Este año en el ‘Proceedings of the National Academy of Sciences of the United States of America’ apareció un estudio muy interesante que analiza la relación entre la edad y la felicidad. Al parecer, se determinó que la felicidad sigue una curva en forma de “U”, partiendo de en lo alto (en la niñez) y bajando a través con los años (entre los 20, 30 y 40) para volver a subir cuando la gente está en sus 50 y de ahí para arriba en una curva positiva en cuanto a la sensación de bienestar y felicidad. Al mismo tiempo la edad en que la gente se encuentra más enojada y estresada era alrededor de los 30 años de edad ¡Así que tengan cuidado con los treintones!
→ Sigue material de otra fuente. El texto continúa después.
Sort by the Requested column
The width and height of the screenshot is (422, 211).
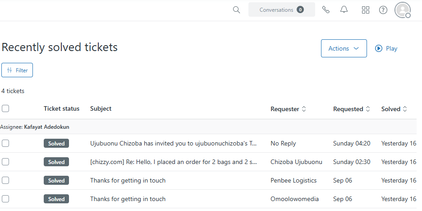[x=352, y=109]
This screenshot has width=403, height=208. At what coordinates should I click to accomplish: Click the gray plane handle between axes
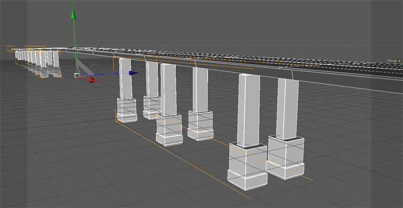(86, 67)
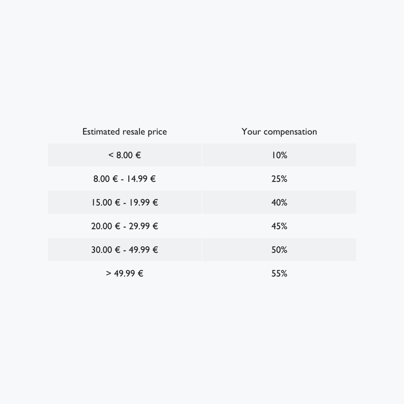Select the 10% compensation value
The height and width of the screenshot is (404, 404).
(279, 155)
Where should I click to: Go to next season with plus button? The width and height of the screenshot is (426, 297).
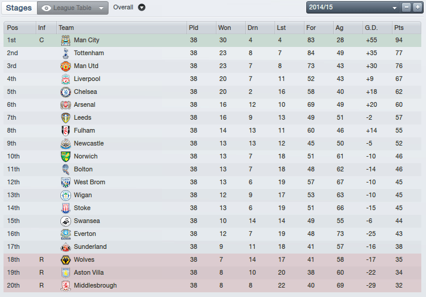[417, 7]
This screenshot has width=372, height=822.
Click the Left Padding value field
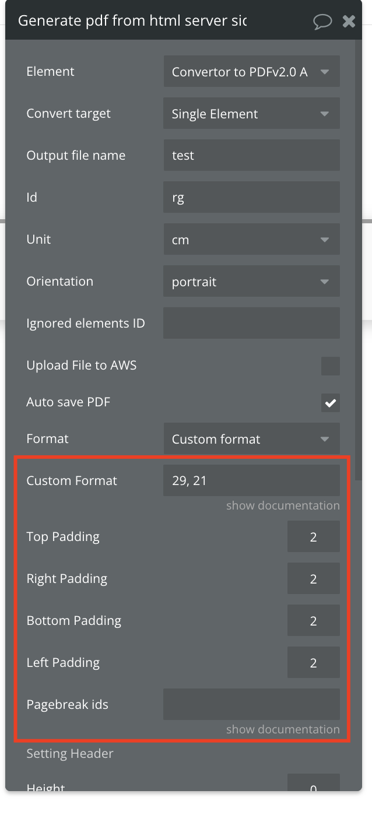(314, 663)
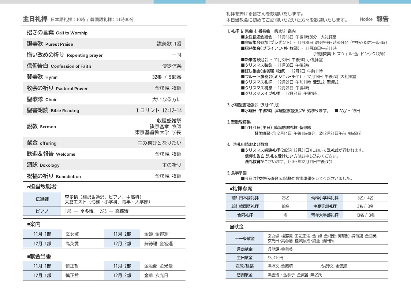The width and height of the screenshot is (411, 291).
Task: Click the square icon beside 担当教職者 heading
Action: [29, 187]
Por un lado estos resultados van de acuerdo con las Artes Boabom y no es una sorpresa. En un Boabom original las primeras etapas se desarrollaban en la niñez, con movimientos simples, suaves y fluidos, sin gran esfuerzo. El aumento de la potencia del movimiento se incremente a medida que se crece (y crece la tensión por la vida), y desde la perspectiva del Boabom, también crece la energía animal o capacidad natural. Si tuviéramos que dividir el Boabom en 10 etapas de enseñanza, los niños ocuparían los grados 1º y 2º, los adolescentes, los jóvenes y los adultos, del 3º al 7º, que cubre lo más fuerte y exigente de este Arte. De esta manera el Boabom trata de equilibrar el ciclo de energías de la vida de un ser humano, que crece en intensidad y sentimientos de conflicto con la edad.
Pero se podrán preguntar; ¿qué hay de las etapas 8º al 10º? Esto representa los grados más avanzados y a su vez la edad más avanzada, que es el momento en que el Arte evoluciona a lo suave, a lo sutil, al mismo tiempo, a ser un Arte más feliz. Finalmente, el objetivo no es ser dramáticamente atlético, sino hábilmente sabio. El Boabom vuelve, o evoluciona a una suavidad profunda, delicada, más precisa. El estudiante experto y mayor, comprende que si el Boabom se usa como un arte de defensa, no debe tener por meta impresionar a nadie, ni ser campeón de nada, sino ser un defensa limpia, fina, como un bisturí, sin gran espectáculo ni gran ornamento, pero completamente eficaz.
A su vez, si el alumno mayor usa el Boabom como una forma de equilibrar el cuerpo-mente, no tiene que ser fuerte, ni exagerado, o ser dramático en su desarrollo. El Arte debe ser como una hoja que cae de una rama, flotando suave, delicada y paciente. No se trata de saber más o saberlo todo, sino acerca de cómo utilizar bien lo que se sabe.
Tal vez estos pequeños detalles tiene sentido con la investigación; así si alguien comprende la sabiduría del Arte y la sabiduría de la Vida, pueda que finalmente descubra esa Gran Felicidad que todos buscamos.